Anak didik yang sakit, tidak bergairah belajar, terlambat masuk sekolah, belum
menguasai bahan pelajaran, berpakaian sembarangan, berbuat yang tidak baik,
terlambat membayar uang sekolah, tak punya pakaian seragam, dan sebagainya,
semuanya menjadi perhatian guru.
Karena besarnya tanggung jawab
guru terhadap anak didiknya, hujan dan panas bukanlah menjadi penghalang bagi
guru untuk selalu hadir di tengah-tengah anak didiknya. Guru tidak pernah
memusuhi anak didiknya meskipun suatu ketika ada anak didiknya yang berbuat
kurang sopan pada orang lain. Bahkan dengan sabar dan bijaksana guru memberikan
nasihat bagaimana cara bertingkah laku yang sopan pada orang lain. Karena profesinya
sebagai guru adalah berdasarkan panggilan jiwa, maka bila guru melihat anak
didiknya senang berkelahi, meminum minuman keras mengisap ganja, datang ke
rumah-rumah bordil dan sebagainya, guru merasa sakit hati. Siang atau
malam selalu memikirkan bagaimana caranya agar anak didiknya itu dapat dicegah
dari perbuatan yang kurang baik, asusila, dan amoral.

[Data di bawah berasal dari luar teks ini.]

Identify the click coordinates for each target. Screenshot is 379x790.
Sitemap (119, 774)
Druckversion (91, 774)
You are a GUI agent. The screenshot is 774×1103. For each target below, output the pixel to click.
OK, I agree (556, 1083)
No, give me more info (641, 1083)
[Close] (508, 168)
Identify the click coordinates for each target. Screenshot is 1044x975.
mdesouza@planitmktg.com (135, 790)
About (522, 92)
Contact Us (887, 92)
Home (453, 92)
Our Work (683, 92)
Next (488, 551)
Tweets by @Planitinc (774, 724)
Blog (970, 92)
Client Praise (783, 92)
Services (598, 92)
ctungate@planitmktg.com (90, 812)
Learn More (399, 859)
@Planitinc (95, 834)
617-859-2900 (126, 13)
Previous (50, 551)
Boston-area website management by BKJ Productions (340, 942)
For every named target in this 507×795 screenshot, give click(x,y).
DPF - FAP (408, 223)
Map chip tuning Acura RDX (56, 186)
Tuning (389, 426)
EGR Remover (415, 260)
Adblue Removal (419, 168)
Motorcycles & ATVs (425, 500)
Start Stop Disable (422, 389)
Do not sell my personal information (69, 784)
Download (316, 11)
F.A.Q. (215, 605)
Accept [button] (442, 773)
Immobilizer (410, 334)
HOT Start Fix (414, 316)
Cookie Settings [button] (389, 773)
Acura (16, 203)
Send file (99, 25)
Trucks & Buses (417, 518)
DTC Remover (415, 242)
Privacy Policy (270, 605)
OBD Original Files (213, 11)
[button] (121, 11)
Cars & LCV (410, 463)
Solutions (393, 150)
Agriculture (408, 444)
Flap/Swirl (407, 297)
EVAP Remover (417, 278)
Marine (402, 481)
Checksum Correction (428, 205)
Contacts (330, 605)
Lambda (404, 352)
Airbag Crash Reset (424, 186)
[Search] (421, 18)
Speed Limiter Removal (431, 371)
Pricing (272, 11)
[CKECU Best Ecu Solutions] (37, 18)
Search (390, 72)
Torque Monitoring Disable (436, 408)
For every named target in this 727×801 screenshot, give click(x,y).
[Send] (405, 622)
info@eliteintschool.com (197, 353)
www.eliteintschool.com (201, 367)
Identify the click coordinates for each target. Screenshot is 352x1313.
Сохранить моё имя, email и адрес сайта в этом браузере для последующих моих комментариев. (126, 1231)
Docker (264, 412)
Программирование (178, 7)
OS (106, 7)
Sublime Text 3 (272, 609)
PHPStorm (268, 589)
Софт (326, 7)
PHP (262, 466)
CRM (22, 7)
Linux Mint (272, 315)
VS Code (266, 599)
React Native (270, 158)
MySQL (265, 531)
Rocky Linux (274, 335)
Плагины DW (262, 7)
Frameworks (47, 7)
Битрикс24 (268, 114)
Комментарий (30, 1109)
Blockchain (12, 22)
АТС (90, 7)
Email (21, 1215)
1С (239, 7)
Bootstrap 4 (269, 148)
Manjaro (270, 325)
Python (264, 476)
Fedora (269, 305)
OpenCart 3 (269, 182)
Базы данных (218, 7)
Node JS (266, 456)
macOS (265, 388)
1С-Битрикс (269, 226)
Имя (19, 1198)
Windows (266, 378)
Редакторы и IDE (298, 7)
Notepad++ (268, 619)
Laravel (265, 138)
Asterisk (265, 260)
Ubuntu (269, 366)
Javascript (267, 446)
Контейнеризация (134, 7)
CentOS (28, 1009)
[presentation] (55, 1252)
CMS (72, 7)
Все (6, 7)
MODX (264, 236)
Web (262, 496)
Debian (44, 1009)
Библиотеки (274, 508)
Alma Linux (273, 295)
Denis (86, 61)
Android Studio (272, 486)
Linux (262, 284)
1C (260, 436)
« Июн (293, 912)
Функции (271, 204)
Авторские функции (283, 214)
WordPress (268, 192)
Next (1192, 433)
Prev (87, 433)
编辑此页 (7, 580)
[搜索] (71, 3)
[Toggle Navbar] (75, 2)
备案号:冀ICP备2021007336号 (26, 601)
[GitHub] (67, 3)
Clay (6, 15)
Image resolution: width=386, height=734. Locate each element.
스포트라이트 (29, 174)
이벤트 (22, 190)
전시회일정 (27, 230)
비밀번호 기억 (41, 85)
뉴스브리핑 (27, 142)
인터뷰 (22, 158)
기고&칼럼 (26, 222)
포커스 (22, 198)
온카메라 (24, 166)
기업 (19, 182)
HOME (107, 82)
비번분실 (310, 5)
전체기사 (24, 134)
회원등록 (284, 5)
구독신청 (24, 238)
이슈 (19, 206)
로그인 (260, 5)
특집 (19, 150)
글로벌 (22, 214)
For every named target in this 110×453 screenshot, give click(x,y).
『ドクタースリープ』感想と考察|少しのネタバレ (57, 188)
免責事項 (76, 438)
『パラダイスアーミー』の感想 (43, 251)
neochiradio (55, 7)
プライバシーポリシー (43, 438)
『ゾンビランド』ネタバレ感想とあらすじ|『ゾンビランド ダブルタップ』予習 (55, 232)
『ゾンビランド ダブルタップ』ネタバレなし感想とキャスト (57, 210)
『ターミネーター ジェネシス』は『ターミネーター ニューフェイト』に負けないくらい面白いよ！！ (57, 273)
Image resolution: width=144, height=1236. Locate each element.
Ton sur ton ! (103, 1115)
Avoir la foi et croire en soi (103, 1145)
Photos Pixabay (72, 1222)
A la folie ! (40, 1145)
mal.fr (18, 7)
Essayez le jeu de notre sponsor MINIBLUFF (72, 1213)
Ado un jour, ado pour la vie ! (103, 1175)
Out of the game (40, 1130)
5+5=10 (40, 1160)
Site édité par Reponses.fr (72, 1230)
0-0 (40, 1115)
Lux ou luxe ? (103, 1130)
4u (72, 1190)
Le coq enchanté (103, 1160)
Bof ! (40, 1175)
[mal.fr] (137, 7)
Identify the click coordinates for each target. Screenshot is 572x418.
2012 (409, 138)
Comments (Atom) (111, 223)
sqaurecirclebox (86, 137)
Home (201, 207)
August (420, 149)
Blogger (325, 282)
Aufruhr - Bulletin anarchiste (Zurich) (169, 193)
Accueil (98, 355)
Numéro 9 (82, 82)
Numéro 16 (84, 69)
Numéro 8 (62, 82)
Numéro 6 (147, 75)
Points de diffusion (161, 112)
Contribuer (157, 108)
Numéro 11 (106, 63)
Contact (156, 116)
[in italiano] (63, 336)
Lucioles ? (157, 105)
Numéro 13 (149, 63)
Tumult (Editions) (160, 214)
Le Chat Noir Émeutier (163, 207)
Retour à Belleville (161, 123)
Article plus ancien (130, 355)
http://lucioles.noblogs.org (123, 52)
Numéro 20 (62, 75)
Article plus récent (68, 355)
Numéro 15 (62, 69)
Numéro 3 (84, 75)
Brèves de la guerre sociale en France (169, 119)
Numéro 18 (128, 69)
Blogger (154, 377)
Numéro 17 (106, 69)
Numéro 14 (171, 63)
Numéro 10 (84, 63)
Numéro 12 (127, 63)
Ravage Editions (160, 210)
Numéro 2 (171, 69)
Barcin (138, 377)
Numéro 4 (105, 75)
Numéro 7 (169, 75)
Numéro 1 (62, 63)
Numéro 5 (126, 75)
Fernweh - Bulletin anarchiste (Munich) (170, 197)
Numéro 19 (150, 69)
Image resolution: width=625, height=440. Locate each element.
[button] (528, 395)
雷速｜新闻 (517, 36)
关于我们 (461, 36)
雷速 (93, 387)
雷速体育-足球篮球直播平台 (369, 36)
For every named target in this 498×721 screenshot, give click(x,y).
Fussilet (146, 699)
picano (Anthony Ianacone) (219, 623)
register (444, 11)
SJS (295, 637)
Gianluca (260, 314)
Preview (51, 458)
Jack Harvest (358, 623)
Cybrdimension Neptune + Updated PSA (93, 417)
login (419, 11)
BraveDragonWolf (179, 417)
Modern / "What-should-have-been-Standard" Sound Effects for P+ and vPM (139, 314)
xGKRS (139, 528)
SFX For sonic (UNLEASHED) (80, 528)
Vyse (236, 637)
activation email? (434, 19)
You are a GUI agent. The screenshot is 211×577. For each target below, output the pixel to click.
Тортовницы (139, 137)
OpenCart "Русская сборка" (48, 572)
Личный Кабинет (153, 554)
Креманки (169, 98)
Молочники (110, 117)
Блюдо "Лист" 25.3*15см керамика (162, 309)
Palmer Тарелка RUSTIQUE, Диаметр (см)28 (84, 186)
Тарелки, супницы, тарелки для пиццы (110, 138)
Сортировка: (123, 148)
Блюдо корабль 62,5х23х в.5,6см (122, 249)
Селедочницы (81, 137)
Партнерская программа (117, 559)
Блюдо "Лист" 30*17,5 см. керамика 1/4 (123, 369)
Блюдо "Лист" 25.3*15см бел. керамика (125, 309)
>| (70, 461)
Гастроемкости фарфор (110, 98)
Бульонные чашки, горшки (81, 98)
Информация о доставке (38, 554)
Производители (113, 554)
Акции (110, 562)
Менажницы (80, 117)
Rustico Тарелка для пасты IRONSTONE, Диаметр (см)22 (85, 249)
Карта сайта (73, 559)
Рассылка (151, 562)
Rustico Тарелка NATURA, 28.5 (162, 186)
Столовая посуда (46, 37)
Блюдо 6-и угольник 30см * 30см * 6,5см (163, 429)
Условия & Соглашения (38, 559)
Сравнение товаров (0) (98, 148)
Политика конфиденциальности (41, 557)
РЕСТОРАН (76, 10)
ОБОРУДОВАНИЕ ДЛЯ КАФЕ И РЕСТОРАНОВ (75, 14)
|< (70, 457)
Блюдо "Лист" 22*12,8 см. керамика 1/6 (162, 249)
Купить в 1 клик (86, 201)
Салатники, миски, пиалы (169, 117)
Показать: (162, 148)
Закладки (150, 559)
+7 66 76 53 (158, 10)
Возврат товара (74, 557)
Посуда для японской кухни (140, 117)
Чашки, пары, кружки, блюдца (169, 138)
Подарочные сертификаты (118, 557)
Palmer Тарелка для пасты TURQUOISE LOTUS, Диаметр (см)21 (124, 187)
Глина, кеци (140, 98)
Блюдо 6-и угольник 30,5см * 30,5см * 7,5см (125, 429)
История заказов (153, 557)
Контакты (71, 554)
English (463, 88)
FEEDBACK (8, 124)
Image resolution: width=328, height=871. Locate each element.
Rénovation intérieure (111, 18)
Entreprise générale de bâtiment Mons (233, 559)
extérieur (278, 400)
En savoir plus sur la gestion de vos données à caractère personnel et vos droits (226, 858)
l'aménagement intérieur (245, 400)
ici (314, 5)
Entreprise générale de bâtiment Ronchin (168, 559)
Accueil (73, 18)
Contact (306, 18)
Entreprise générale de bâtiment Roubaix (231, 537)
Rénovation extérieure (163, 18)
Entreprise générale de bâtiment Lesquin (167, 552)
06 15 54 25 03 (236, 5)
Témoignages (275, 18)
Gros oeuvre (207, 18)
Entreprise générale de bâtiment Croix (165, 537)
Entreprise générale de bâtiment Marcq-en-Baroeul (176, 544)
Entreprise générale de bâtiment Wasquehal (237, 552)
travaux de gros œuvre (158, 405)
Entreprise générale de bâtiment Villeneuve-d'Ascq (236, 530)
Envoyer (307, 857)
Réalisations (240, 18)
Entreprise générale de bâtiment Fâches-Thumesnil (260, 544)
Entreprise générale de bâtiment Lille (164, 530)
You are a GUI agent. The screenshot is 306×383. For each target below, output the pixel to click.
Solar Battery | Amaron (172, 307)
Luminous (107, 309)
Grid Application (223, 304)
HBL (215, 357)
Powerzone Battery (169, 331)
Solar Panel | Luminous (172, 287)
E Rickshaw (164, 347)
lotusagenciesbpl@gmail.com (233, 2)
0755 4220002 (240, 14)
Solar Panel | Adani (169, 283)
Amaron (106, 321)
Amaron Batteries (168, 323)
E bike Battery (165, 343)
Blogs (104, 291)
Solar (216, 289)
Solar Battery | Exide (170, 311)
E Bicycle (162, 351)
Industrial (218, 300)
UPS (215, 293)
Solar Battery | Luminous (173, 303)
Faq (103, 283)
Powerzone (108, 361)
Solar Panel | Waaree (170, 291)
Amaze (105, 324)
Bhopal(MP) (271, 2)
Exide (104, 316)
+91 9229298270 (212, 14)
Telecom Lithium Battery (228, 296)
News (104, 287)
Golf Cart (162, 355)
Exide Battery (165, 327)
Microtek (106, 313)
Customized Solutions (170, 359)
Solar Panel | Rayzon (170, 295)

1. Tentang umur, harus sudah dewasa
Tugas mendidik adalah tugas yang
amat penting karena menyangkut perkembangan seseorang, jadi menyangkut nasib
seseorang. Oleh karena itu, tugas itu harus dilakukan secara bertanggung jawab.
Itu hanya dapat dilakukan oleh orang yang telah dewasa. Di Negara kita,
seseorang dianggap dewasa sejak ia berumur 18 tahun atau dia sudah kawin.
Menurut ilmu pendidikan adalah 21 tahun bagi lelaki dan 18 tahun bagi
perempuan. Bagi pendidik asli, yaitu orang tua anak, tidak dibatasi umur
minimal bila mereka telah mempunyai anak, maka mereka boleh mendidik anaknya.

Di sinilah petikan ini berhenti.